__AIM__.
Reproduce every line of the listing below without any changes.

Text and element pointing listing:
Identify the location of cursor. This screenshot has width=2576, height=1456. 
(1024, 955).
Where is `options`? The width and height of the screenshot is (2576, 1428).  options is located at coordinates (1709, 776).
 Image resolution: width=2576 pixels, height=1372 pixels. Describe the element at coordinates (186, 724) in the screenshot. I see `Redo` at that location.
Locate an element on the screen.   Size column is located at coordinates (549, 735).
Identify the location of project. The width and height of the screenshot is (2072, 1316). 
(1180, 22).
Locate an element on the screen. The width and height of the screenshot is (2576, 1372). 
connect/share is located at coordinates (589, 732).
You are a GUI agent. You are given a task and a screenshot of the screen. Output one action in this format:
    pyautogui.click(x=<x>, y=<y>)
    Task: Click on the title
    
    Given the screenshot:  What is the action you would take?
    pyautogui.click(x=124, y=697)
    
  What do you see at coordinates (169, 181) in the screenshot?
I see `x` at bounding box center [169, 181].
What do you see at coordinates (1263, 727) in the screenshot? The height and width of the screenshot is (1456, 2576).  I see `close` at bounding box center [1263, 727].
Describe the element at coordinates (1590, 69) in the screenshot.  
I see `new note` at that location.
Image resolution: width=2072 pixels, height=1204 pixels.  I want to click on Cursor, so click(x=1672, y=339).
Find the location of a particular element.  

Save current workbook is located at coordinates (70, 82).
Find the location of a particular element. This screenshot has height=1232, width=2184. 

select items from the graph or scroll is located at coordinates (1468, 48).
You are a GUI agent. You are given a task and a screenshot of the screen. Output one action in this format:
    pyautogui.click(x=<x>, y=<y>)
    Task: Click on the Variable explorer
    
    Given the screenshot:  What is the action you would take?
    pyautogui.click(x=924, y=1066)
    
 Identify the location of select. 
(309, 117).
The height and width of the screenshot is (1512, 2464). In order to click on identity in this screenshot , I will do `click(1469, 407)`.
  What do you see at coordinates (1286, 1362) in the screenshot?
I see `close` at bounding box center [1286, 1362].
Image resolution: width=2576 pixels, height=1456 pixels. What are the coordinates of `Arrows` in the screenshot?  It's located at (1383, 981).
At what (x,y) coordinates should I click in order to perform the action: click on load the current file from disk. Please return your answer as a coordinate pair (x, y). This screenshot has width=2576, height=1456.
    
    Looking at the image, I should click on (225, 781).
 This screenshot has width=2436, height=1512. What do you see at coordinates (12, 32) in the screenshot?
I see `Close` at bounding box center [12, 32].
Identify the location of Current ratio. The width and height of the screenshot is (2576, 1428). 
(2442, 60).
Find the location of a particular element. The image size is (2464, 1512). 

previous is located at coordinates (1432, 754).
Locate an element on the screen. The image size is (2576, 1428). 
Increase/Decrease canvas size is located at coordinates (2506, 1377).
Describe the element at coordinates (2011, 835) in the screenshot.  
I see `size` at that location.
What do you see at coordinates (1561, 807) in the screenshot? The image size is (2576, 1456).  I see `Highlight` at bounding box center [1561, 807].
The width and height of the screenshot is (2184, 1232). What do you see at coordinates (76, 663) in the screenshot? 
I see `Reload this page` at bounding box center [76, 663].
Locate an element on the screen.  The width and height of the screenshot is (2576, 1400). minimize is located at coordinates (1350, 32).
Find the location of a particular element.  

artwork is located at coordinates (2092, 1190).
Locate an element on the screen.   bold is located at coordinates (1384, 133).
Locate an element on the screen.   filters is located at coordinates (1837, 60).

__TASK RESULT__.
Identify the location of cursor. This screenshot has width=2576, height=1456. 
(1024, 955).
Where is `options`? The width and height of the screenshot is (2576, 1428).  options is located at coordinates (1709, 776).
 Image resolution: width=2576 pixels, height=1372 pixels. Describe the element at coordinates (186, 724) in the screenshot. I see `Redo` at that location.
Locate an element on the screen.   Size column is located at coordinates (549, 735).
Identify the location of project. The width and height of the screenshot is (2072, 1316). 
(1180, 22).
Locate an element on the screen. The width and height of the screenshot is (2576, 1372). 
connect/share is located at coordinates (589, 732).
You are a GUI agent. You are given a task and a screenshot of the screen. Output one action in this format:
    pyautogui.click(x=<x>, y=<y>)
    Task: Click on the title
    
    Given the screenshot:  What is the action you would take?
    pyautogui.click(x=124, y=697)
    
  What do you see at coordinates (169, 181) in the screenshot?
I see `x` at bounding box center [169, 181].
What do you see at coordinates (1263, 727) in the screenshot? The height and width of the screenshot is (1456, 2576).  I see `close` at bounding box center [1263, 727].
Describe the element at coordinates (1590, 69) in the screenshot.  
I see `new note` at that location.
Image resolution: width=2072 pixels, height=1204 pixels.  I want to click on Cursor, so click(x=1672, y=339).
Find the location of a particular element.  

Save current workbook is located at coordinates (70, 82).
Find the location of a particular element. This screenshot has height=1232, width=2184. 

select items from the graph or scroll is located at coordinates (1468, 48).
You are a GUI agent. You are given a task and a screenshot of the screen. Output one action in this format:
    pyautogui.click(x=<x>, y=<y>)
    Task: Click on the Variable explorer
    
    Given the screenshot:  What is the action you would take?
    pyautogui.click(x=924, y=1066)
    
 Identify the location of select. 
(309, 117).
The height and width of the screenshot is (1512, 2464). In order to click on identity in this screenshot , I will do `click(1469, 407)`.
  What do you see at coordinates (1286, 1362) in the screenshot?
I see `close` at bounding box center [1286, 1362].
Image resolution: width=2576 pixels, height=1456 pixels. What are the coordinates of `Arrows` in the screenshot?  It's located at (1383, 981).
At what (x,y) coordinates should I click in order to perform the action: click on load the current file from disk. Please return your answer as a coordinate pair (x, y). This screenshot has width=2576, height=1456.
    
    Looking at the image, I should click on (225, 781).
 This screenshot has width=2436, height=1512. What do you see at coordinates (12, 32) in the screenshot?
I see `Close` at bounding box center [12, 32].
Identify the location of Current ratio. The width and height of the screenshot is (2576, 1428). 
(2442, 60).
Find the location of a particular element. The image size is (2464, 1512). 

previous is located at coordinates (1432, 754).
Locate an element on the screen. The image size is (2576, 1428). 
Increase/Decrease canvas size is located at coordinates (2506, 1377).
Describe the element at coordinates (2011, 835) in the screenshot.  
I see `size` at that location.
What do you see at coordinates (1561, 807) in the screenshot? The image size is (2576, 1456).  I see `Highlight` at bounding box center [1561, 807].
The width and height of the screenshot is (2184, 1232). What do you see at coordinates (76, 663) in the screenshot? 
I see `Reload this page` at bounding box center [76, 663].
Locate an element on the screen.  The width and height of the screenshot is (2576, 1400). minimize is located at coordinates (1350, 32).
Find the location of a particular element.  

artwork is located at coordinates (2092, 1190).
Locate an element on the screen.   bold is located at coordinates (1384, 133).
Locate an element on the screen.   filters is located at coordinates (1837, 60).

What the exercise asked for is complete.